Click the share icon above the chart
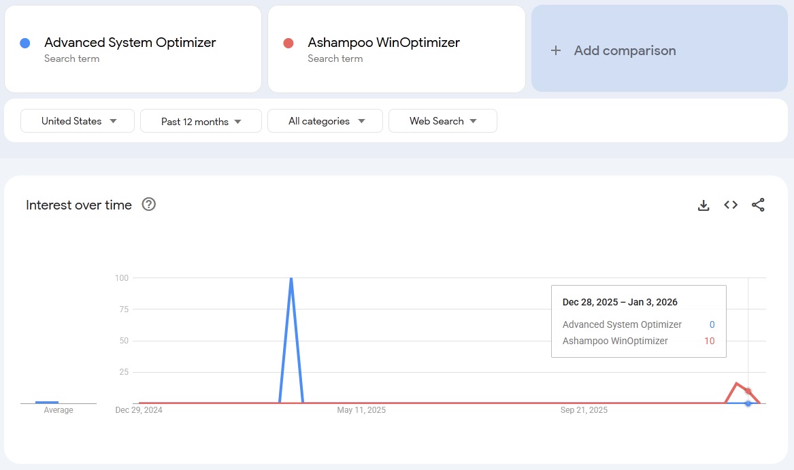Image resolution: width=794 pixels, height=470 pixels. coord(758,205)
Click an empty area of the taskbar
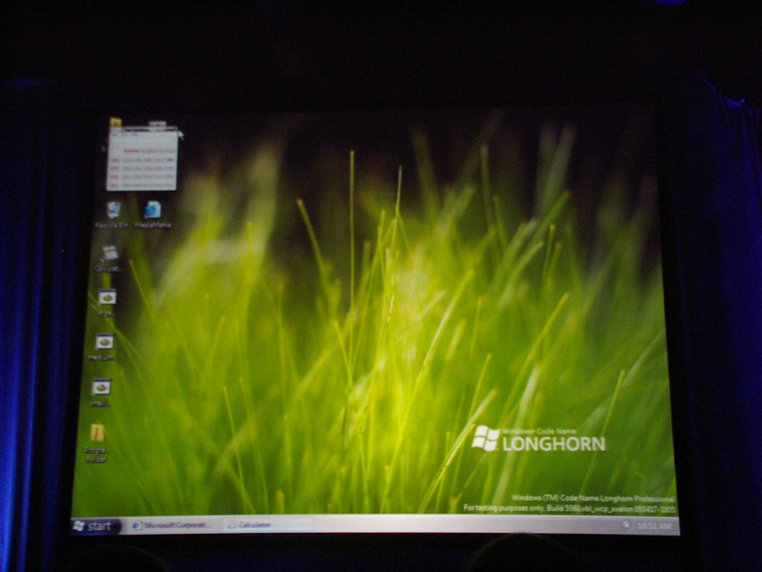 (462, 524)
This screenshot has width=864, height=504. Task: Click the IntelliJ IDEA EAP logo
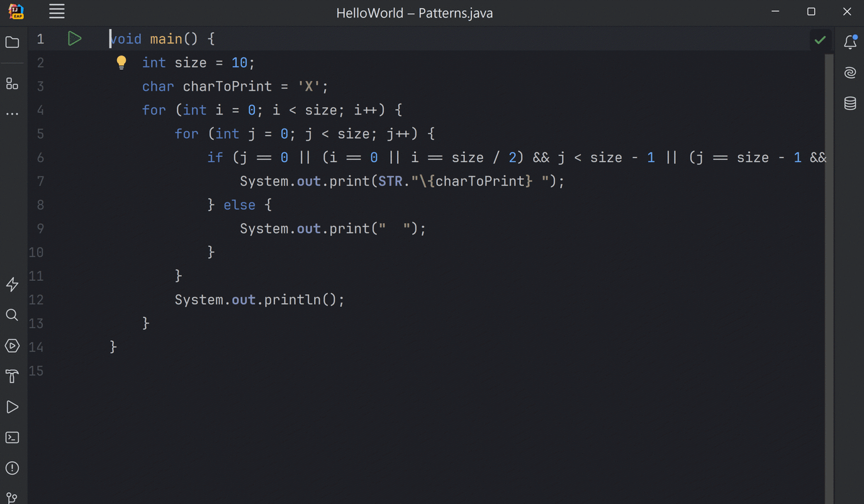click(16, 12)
□ □ □ □ □ □ □
Exercise prompt: Starting with the line that holds "Click an empty area of the taskbar", retype each line through the last one in the listing above, exactly as written. Do not copy any pictures.

Reply to the task:
Click an empty area of the taskbar
 (462, 524)
This screenshot has width=864, height=504. Task: Click the IntelliJ IDEA EAP logo
click(16, 12)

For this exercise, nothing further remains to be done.